Contando com uma pequena coleção de opositores, o protagonista desta história não se intimidou, dando prosseguimento em seus trabalhos em prol da Sublime Ordem. Mas mal sabia ele que um dos que mais se incomodava com sua jornada maçônica era ninguém menos do que seu próprio Grão Mestre. Homem vaidoso e pouco conhecedor dos ensinamentos maçônicos, seu Grão Mestre se irritava mais a cada viagem que fazia, tomando, dia após dia, ciência da relevância e da fama que aquele jovem maçom havia construído, sem cargos ou títulos. Além disso, o Grão Mestre nutria certa mágoa com nosso protagonista, por este não ter ajudado seu grupo na última disputa política que havia enfrentado.
Conforme a inveja e a mágoa profanas foram consumindo o Grão Mestre, tornava-se crescente seu desejo de frear os avanços maçônicos de nosso protagonista. Até que, num belo dia, o Grão Mestre encontrou o que procurava. Um Irmão foi até ele para contar um pequeno ocorrido envolvendo nosso protagonista que, aos olhos daquele inconfidente, tratava-se de atitude cabível de discussão e, quem sabe, até mesmo punição.
Era exatamente o que o Grão Mestre queria e precisava. Já com tudo tramado e arquitetado em sua mente pouco maçônica, ele conseguiu distorcer o incidente de tal forma a ponto de interpretá-lo como uma infração gravíssima, perseguindo e promovendo uma campanha difamatória contra nosso Irmão e gerando constrangimentos e transtornos a ele e a toda sua Loja. Para conseguir o que almejava, a manipulação da questão pelo Grão Mestre foi tamanha, que foi como transformar meia dúzia de passos discretos em uma procissão em praça pública.
Não faltavam Irmãos de outras Lojas que procuravam nosso protagonista para consolá-lo com palavras de apoio, todos se dizendo revoltados com o abuso de autoridade e energia investida pelo Grão Mestre nesse caso em particular. Porém, o repúdio só não era maior do que o medo que tinham das represálias daquele governante com luvas de ferro.
Mesmo grato pelas demonstrações de apreço de tantos Irmãos, nosso Irmão se entristecia a cada contato, a cada visita. Provavelmente, ele compartilhava do mesmo sentimento e opinião que dominaram Martin Luther King Jr., quando este registrou que “nossas vidas começam a acabar no dia em que nos calamos sobre as coisas que importam” e “no final, nós nos lembraremos não das palavras de nossos inimigos, mas do silêncio de nossos amigos”.
Seguindo em frente, nosso Irmão protagonista enfrentou a acusação, ladeado por fiéis irmãos de sua Loja.
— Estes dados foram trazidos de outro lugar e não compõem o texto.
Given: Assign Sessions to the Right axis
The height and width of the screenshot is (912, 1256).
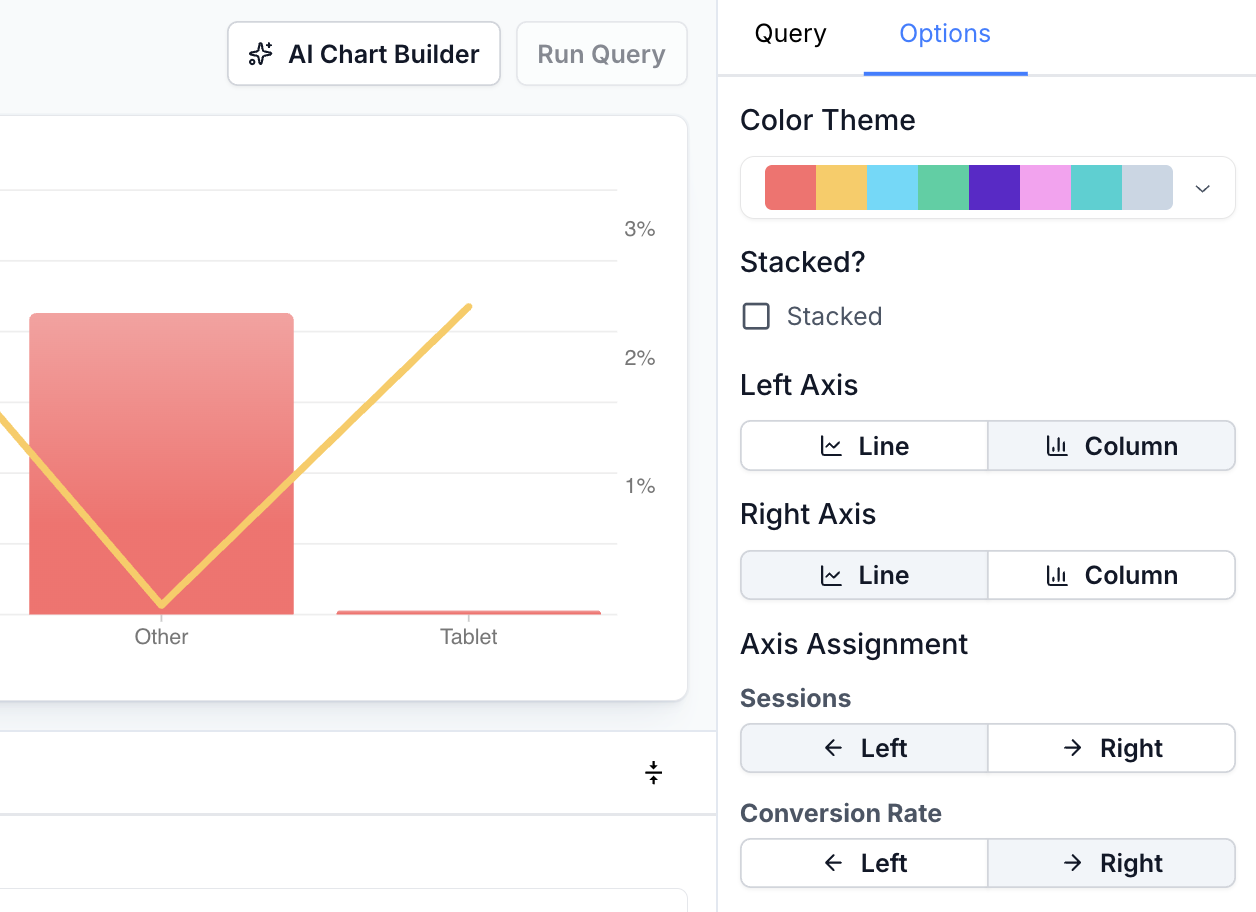Looking at the screenshot, I should tap(1111, 748).
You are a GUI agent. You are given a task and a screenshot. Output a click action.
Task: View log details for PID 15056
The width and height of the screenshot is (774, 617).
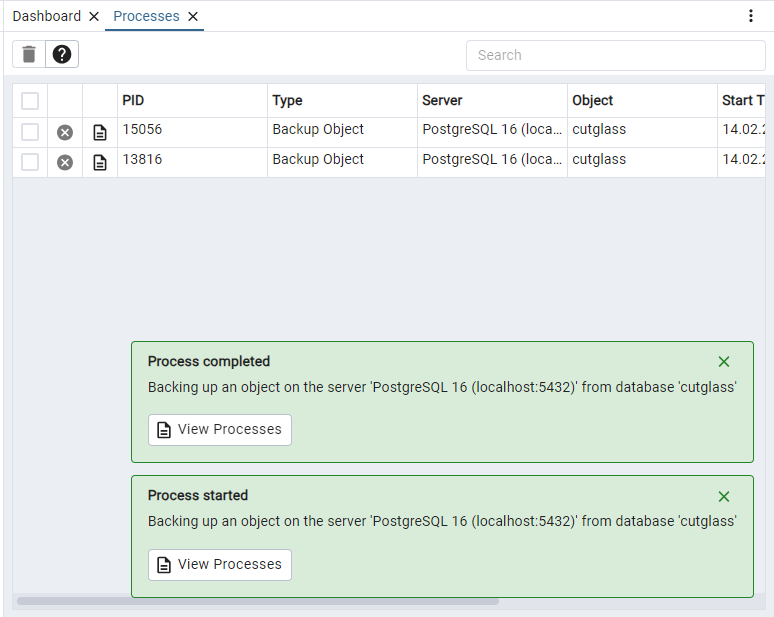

Encarou o processo de cabeça erguida, defendendo-se como se estivesse num processo justo, mesmo sabendo que se tratava de uma tocaia cuidadosamente preparada pelo Grão Mestre para que ele não escapasse. E, logicamente, não escapou.
Entretanto, o tempo é o senhor da razão. Em dez anos, lá estará nosso protagonista, pesquisando, escrevendo, pois o lobo pode perder seus dentes, mas nunca sua natureza. Já o Grão Mestre, ah, esse nem sequer seu nome será lembrado.
Essa é a história da vida maçônica de William Preston, nascido em 1742, iniciado em 1763, que teve seu livro, “Illustrations of Masonry”, publicado em 1772, e respondeu a um processo disciplinar maçônico em 1777. Um dos personagens mais notáveis e respeitados na história da Maçonaria em todo o mundo, cuja obra influenciou quase todos os rituais maçônicos praticados atualmente. Foi também de Preston que partiu a iniciativa das Lojas saírem das tavernas e construírem espaços próprios.
É como diz o velho adágio: “um povo que não conhece sua história está condenado a repeti-la”. Dedico essa história a todos os Irmãos “prestonianos”.